_WORK TASK_. Please explain in one to three sentences why the study in the abstract on CTX-M genes in E. coli from Tehran hospitals used multiplex PCR.

Distribution of CTX-M β-lactamase Genes Among Escherichia coli Strains Isolated from Patients in Iran

Background: Organisms producing CTX-M-beta-lactamase are emerging around the world as a source of resistance to oxyimino-cephalosporins such as cefotaxime. In this study, we used a multiplex polymerase chain reaction (PCR) as a rapid method to identify genes bla(CTX-M) for Extended-spectrum beta-lactamase (ESBLs) producing clinical isolates of Escherichia coli (E. coli) from hospitals of Tehran. Methods: During 6 months (September 2007 to February 2008), 250 clinical isolates of E. coli were collected from 3 university hospitals in Tehran. Phenotypic screening and confirmation tests for ESBL detection were performed according to Clinical and Laboratory Standards Institute (CLSI) guidelines. All of the ESBL-producing isolates were examined by multiplex PCR for presence of bla(CTX-M) genes. Results: Primary phenotypic tests revealed that 56% (n=140) of E coli isolates produced ESBLs. In confirmatory tests using clavulanic acid, ESBL production was confirmed in 96% (n=135) of isolates with a primary positive test. The presence of ESBL was not confirmed in 3.5% (n=5) of those that screened positive. Of all screen positive isolates, 50 isolates were positive for bla(CTX-M) genes from the CTX-M group 1; 5 isolates were positive for bla(CTX-M) genes from the CTX-M group 9; and 1 isolate was positive for CTX-M group 25/26. Conclusions: Our study demonstrated rapid detection of bla(CTX-M) in clinical isolates using multiplex PCR. This genotypic method provided a rapid and efficient differentiation of ESBLs in the laboratory.

_DATA UNDER STUDY_.
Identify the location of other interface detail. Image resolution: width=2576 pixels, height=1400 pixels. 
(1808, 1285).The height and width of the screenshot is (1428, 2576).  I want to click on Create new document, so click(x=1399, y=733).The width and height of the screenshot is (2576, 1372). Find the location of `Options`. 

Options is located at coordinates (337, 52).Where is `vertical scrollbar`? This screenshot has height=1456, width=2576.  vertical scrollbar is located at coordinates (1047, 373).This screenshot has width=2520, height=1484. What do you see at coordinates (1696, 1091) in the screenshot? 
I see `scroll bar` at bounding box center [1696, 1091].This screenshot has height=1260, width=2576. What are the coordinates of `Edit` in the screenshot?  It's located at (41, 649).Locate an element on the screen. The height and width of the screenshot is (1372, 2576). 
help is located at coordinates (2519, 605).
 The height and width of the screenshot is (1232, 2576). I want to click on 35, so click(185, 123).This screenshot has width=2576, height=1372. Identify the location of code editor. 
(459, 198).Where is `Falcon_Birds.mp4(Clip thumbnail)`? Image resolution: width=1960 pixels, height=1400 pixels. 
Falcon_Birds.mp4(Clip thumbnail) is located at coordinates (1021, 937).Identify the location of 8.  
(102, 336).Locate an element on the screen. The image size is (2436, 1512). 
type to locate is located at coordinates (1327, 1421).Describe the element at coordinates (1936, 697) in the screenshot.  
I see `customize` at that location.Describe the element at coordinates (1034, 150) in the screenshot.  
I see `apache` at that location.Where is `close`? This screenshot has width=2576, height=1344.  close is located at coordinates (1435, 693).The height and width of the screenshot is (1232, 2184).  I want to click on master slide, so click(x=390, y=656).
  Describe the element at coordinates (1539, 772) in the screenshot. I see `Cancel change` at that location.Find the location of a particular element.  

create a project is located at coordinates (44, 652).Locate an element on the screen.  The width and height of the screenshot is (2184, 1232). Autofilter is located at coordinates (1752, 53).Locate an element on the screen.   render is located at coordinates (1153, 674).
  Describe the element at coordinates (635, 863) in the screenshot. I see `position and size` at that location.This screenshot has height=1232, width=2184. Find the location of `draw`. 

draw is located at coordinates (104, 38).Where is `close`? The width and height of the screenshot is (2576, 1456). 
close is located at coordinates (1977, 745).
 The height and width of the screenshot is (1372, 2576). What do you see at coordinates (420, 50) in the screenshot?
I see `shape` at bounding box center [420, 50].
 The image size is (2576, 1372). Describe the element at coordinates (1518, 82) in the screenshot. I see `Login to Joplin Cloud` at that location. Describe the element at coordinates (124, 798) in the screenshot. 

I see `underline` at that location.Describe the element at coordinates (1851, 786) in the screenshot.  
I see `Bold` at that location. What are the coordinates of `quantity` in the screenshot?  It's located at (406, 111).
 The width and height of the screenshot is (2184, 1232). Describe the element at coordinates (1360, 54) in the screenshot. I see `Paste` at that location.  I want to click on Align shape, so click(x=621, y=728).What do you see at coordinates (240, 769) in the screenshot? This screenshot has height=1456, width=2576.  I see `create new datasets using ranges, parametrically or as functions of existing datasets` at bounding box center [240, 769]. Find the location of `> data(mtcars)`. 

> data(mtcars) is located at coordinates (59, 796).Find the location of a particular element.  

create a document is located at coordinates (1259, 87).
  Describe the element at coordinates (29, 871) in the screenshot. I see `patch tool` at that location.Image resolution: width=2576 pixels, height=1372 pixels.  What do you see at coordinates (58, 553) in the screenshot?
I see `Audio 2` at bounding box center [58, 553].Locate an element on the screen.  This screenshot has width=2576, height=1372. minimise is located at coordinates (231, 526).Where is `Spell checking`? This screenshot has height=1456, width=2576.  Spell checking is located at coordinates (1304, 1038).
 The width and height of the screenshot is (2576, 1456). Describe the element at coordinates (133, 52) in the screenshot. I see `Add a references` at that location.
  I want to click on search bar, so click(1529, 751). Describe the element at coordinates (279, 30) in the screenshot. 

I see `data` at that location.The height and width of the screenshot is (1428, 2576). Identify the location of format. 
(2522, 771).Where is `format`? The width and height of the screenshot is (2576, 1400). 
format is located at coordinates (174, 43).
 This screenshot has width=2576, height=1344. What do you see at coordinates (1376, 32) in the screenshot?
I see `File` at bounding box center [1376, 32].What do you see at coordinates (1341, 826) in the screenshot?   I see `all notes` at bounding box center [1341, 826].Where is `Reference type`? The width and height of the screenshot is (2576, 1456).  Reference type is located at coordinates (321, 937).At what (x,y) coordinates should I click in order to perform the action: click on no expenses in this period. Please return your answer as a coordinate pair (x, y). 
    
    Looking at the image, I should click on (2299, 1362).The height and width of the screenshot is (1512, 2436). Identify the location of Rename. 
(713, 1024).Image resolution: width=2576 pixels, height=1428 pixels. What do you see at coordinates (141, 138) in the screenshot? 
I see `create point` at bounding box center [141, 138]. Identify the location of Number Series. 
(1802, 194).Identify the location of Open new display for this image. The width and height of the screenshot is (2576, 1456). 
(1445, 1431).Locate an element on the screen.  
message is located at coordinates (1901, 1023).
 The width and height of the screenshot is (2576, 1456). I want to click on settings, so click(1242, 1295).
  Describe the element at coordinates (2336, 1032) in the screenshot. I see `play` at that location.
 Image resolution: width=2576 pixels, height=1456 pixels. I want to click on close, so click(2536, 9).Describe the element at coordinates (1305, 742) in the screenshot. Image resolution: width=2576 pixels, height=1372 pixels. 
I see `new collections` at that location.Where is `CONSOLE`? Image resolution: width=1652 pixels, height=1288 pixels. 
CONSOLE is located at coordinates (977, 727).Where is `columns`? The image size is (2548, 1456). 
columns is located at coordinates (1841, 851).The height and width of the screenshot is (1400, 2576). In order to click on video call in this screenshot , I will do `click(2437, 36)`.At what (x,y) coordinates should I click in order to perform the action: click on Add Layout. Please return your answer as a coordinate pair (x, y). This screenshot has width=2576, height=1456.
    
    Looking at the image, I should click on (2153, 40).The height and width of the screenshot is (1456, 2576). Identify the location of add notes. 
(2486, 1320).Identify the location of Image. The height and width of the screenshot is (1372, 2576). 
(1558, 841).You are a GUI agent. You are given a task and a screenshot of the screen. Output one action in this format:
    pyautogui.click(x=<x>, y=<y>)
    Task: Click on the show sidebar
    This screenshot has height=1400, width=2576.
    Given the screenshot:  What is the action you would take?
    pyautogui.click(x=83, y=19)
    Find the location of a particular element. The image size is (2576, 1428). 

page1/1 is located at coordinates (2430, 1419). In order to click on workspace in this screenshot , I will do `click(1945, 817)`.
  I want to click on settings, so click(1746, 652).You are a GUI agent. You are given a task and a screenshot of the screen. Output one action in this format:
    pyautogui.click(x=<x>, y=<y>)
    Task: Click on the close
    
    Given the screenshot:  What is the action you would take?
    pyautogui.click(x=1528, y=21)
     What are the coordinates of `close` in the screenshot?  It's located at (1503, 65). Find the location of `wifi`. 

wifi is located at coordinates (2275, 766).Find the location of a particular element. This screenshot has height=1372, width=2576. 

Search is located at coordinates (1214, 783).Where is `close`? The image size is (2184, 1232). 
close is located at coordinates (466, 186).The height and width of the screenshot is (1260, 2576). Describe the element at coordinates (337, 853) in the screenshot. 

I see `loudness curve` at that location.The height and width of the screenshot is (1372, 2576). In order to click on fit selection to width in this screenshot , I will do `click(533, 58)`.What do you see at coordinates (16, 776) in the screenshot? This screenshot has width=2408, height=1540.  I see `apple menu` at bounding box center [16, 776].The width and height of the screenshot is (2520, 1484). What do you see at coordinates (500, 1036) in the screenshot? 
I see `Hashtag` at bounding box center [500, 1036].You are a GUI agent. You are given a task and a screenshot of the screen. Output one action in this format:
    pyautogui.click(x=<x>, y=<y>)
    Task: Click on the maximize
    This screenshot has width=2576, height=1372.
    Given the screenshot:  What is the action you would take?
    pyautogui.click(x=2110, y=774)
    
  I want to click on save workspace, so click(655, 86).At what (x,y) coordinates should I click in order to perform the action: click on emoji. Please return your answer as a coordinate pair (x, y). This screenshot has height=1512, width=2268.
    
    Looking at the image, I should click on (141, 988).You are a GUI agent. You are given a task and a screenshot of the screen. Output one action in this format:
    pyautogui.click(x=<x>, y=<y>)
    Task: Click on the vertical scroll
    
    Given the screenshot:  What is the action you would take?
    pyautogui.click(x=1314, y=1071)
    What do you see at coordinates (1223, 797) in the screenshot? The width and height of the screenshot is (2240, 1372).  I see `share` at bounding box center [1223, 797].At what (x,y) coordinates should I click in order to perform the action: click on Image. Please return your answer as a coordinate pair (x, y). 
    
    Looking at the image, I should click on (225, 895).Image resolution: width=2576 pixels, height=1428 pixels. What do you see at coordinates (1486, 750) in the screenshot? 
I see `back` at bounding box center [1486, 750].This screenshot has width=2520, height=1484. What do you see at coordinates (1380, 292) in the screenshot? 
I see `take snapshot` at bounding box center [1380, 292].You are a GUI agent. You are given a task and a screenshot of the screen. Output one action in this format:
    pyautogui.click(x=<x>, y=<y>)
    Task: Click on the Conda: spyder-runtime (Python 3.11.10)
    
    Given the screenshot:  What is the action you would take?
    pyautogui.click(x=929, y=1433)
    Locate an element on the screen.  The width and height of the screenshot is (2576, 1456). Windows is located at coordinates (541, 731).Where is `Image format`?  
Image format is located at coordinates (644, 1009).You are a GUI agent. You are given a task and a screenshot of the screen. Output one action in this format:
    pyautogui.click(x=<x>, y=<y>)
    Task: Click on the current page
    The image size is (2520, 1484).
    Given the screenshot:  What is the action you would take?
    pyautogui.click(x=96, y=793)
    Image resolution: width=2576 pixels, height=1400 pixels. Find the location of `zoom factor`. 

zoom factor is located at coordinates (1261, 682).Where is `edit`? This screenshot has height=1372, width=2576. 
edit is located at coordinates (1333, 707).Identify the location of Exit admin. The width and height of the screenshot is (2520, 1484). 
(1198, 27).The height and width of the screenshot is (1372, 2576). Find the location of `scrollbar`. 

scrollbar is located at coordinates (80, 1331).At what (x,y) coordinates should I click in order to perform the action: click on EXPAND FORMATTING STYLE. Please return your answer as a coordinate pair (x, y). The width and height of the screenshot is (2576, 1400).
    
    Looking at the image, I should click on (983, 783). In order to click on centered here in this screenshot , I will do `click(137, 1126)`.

_SOLUTION FOR THIS EXERCISE_. Multiplex PCR was used as a rapid method to identify bla(CTX-M) genes in ESBL-producing clinical E. coli isolates. CTX-M-producing organisms are emerging worldwide as a source of resistance to oxyimino-cephalosporins such as cefotaxime. The study concludes that this genotypic method gave rapid and efficient differentiation of ESBLs in the laboratory.